* [Instructions to follow]: Copy the material word for word, from its start through the line containing "This screenshot has width=1311, height=781.".

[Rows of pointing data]
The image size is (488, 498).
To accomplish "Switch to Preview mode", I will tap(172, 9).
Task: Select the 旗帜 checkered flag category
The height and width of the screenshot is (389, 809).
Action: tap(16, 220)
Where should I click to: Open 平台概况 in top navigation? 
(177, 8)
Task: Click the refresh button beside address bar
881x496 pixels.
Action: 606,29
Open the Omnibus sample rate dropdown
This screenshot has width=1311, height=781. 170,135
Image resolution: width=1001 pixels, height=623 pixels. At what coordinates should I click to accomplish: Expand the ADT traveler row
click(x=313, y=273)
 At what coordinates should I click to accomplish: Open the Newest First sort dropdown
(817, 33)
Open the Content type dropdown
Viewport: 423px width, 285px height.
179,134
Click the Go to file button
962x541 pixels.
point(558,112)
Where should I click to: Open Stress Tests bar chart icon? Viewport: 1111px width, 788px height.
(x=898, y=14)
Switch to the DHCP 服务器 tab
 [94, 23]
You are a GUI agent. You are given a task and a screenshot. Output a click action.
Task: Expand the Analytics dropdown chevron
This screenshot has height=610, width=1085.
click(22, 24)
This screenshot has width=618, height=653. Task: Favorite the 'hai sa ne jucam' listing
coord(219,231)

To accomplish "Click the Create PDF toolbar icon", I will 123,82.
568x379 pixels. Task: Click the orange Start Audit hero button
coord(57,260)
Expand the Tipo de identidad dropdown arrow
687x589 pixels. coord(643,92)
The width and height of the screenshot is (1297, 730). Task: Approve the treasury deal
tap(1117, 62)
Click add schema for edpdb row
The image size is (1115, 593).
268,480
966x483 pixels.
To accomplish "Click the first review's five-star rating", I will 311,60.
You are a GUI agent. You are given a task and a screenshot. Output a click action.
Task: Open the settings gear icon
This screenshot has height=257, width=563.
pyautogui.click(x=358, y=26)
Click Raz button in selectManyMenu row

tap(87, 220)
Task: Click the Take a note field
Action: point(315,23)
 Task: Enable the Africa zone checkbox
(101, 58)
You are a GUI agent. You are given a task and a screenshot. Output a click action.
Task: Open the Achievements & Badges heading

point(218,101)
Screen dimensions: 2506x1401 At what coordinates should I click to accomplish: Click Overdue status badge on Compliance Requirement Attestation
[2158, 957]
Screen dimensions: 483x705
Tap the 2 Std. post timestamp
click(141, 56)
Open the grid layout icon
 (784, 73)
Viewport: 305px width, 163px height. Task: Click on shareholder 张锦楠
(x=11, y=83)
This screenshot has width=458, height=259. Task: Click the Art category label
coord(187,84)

* [Answer to the problem]:
The image size is (488, 498).
To accomplish "Switch to Preview mode", I will tap(172, 9).
Task: Select the 旗帜 checkered flag category
The height and width of the screenshot is (389, 809).
Action: tap(16, 220)
Where should I click to: Open 平台概况 in top navigation? 
(177, 8)
Task: Click the refresh button beside address bar
881x496 pixels.
Action: 606,29
Open the Omnibus sample rate dropdown
This screenshot has width=1311, height=781. 170,135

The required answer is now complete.